═════ RECORDS FOR THIS EXERCISE
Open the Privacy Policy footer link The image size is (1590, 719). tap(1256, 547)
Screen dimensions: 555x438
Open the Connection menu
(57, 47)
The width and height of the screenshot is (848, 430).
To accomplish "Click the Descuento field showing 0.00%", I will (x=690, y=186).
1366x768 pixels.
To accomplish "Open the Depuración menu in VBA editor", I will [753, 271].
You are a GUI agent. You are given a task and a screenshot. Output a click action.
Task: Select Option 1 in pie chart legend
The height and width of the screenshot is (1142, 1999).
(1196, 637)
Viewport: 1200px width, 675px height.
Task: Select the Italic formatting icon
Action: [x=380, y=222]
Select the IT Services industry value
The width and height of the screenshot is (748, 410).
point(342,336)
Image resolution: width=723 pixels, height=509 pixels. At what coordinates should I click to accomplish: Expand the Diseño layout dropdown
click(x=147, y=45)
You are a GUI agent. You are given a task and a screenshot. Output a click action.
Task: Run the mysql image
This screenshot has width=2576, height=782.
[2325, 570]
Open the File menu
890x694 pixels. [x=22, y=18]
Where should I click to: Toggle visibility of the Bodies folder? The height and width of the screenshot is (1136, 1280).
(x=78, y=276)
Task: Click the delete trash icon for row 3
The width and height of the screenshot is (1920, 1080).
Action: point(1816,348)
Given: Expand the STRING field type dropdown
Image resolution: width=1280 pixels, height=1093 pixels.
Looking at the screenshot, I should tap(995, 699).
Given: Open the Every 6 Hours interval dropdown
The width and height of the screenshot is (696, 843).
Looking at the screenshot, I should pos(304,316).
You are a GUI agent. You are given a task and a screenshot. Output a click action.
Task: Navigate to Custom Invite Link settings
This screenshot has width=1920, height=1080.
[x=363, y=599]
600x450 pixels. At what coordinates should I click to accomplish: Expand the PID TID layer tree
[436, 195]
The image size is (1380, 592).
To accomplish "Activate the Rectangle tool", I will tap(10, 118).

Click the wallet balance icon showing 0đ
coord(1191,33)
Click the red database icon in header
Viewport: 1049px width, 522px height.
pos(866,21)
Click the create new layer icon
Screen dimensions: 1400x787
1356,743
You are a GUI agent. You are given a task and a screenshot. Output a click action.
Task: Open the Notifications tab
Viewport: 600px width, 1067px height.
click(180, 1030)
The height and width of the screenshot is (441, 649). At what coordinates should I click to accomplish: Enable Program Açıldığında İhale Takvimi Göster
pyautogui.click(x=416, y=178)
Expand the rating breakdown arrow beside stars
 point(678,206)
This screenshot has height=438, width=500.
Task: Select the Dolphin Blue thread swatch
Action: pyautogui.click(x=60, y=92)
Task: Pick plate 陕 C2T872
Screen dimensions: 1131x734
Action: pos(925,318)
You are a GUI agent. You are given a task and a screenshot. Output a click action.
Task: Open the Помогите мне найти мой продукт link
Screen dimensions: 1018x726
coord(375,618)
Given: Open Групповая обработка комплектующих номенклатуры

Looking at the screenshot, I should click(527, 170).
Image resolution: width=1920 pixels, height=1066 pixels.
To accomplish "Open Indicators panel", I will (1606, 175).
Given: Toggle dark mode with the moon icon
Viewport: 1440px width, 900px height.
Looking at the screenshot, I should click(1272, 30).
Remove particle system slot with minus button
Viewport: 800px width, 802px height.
══════════
» GIVEN EXERCISE:
Reproduce every one of the records above word for word, without changing anything.

» FINAL RESULT:
Open the Privacy Policy footer link The image size is (1590, 719). tap(1256, 547)
Screen dimensions: 555x438
Open the Connection menu
(57, 47)
The width and height of the screenshot is (848, 430).
To accomplish "Click the Descuento field showing 0.00%", I will (x=690, y=186).
1366x768 pixels.
To accomplish "Open the Depuración menu in VBA editor", I will [753, 271].
You are a GUI agent. You are given a task and a screenshot. Output a click action.
Task: Select Option 1 in pie chart legend
The height and width of the screenshot is (1142, 1999).
(1196, 637)
Viewport: 1200px width, 675px height.
Task: Select the Italic formatting icon
Action: [x=380, y=222]
Select the IT Services industry value
The width and height of the screenshot is (748, 410).
point(342,336)
Image resolution: width=723 pixels, height=509 pixels. At what coordinates should I click to accomplish: Expand the Diseño layout dropdown
click(x=147, y=45)
You are a GUI agent. You are given a task and a screenshot. Output a click action.
Task: Run the mysql image
This screenshot has width=2576, height=782.
[2325, 570]
Open the File menu
890x694 pixels. [x=22, y=18]
Where should I click to: Toggle visibility of the Bodies folder? The height and width of the screenshot is (1136, 1280).
(x=78, y=276)
Task: Click the delete trash icon for row 3
The width and height of the screenshot is (1920, 1080).
Action: point(1816,348)
Given: Expand the STRING field type dropdown
Image resolution: width=1280 pixels, height=1093 pixels.
Looking at the screenshot, I should tap(995, 699).
Given: Open the Every 6 Hours interval dropdown
The width and height of the screenshot is (696, 843).
Looking at the screenshot, I should pos(304,316).
You are a GUI agent. You are given a task and a screenshot. Output a click action.
Task: Navigate to Custom Invite Link settings
This screenshot has width=1920, height=1080.
[x=363, y=599]
600x450 pixels. At what coordinates should I click to accomplish: Expand the PID TID layer tree
[436, 195]
The image size is (1380, 592).
To accomplish "Activate the Rectangle tool", I will tap(10, 118).

Click the wallet balance icon showing 0đ
coord(1191,33)
Click the red database icon in header
Viewport: 1049px width, 522px height.
pos(866,21)
Click the create new layer icon
Screen dimensions: 1400x787
1356,743
You are a GUI agent. You are given a task and a screenshot. Output a click action.
Task: Open the Notifications tab
Viewport: 600px width, 1067px height.
click(180, 1030)
The height and width of the screenshot is (441, 649). At what coordinates should I click to accomplish: Enable Program Açıldığında İhale Takvimi Göster
pyautogui.click(x=416, y=178)
Expand the rating breakdown arrow beside stars
 point(678,206)
This screenshot has height=438, width=500.
Task: Select the Dolphin Blue thread swatch
Action: pyautogui.click(x=60, y=92)
Task: Pick plate 陕 C2T872
Screen dimensions: 1131x734
Action: pos(925,318)
You are a GUI agent. You are given a task and a screenshot. Output a click action.
Task: Open the Помогите мне найти мой продукт link
Screen dimensions: 1018x726
coord(375,618)
Given: Open Групповая обработка комплектующих номенклатуры

Looking at the screenshot, I should click(527, 170).
Image resolution: width=1920 pixels, height=1066 pixels.
To accomplish "Open Indicators panel", I will (1606, 175).
Given: Toggle dark mode with the moon icon
Viewport: 1440px width, 900px height.
Looking at the screenshot, I should click(1272, 30).
Remove particle system slot with minus button
Viewport: 800px width, 802px height.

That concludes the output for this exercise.